Um uns mit dieser Wagenladung an kaum bis gar nicht Bekanntem nicht zu überfordern, hat Waits die versammelten Schätze netterweise thematisch auf die 3 CDs gepackt. CD1, Brawlers, bringt gitarren- und blueslastigere Stücke die, grob gesprochen, im Bone Machine Stil daherrumpeln und das traditionelle Panoptikon der Waitsschen Gestalten gekonnt um einige weitere Eigenbrötler und Sonderlinge erweitern. CD2, Bawlers, dürfte die Traditionalisten unter den Waitsianern am meisten freuen, findet sich hier doch eine Sammlung jener steinerweichenden, oft am Piano eingespielten Balladen, wie sie Waits vor seinem Abdriften in lärmigere und experimentellere Gefilde so unnachahmlich aus dem Ärmel schüttelte. Die spannendste CD ist aber die dritte, Bastards, mit Songs die, wie der Titel andeutet, nirgendwo so richtig dazugehören. Hier finden sich vorwiegend experimentellere Stücke, Shanties, sardonische Sprechtexte, Vertonungen von Kerouac und Bukowski, ein faszinierender Monolog über die ekligeren Eigenschaften diverser fieser Insekten und einige höchst amusante Anekdoten.

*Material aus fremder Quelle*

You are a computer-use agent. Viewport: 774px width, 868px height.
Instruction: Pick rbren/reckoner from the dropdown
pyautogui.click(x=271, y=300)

Die meisten Songs der quer duch alle 3 von Waits Stimme und Vision (und bewährten Kräften wie Marc Ribot, Larry Taylor, John Hammond, Ralph Carney, Greg Cohen und Michael Blair) zusammengehaltenen CDs stammen wie üblich von Waits/Brennan. Dazu gibts aber auch noch diverse höchst eigenwillige Versionen diverser Werke von Leadbelly bis Ramones plus ein paar Traditionals, die Waits sich so zu eigen gemacht hat, dass selbst Kenner zur Identifikation schon mal die Credits konsultieren müssen.
Und als ob das alles nicht genug wäre, gibts Orphans auch noch als limtierte Auflage mit einem dicken Buch (fast 100 Seiten) voller Texte und Photos, die sich heuer unter so manche Weihnachtsbaum gut ausnehmen würde, sowohl für altgediente Fans als auch als Einführung in das Werk eines der eigenständigsten und unverwechselbarsten Musiker unserer Tage Empfehlung!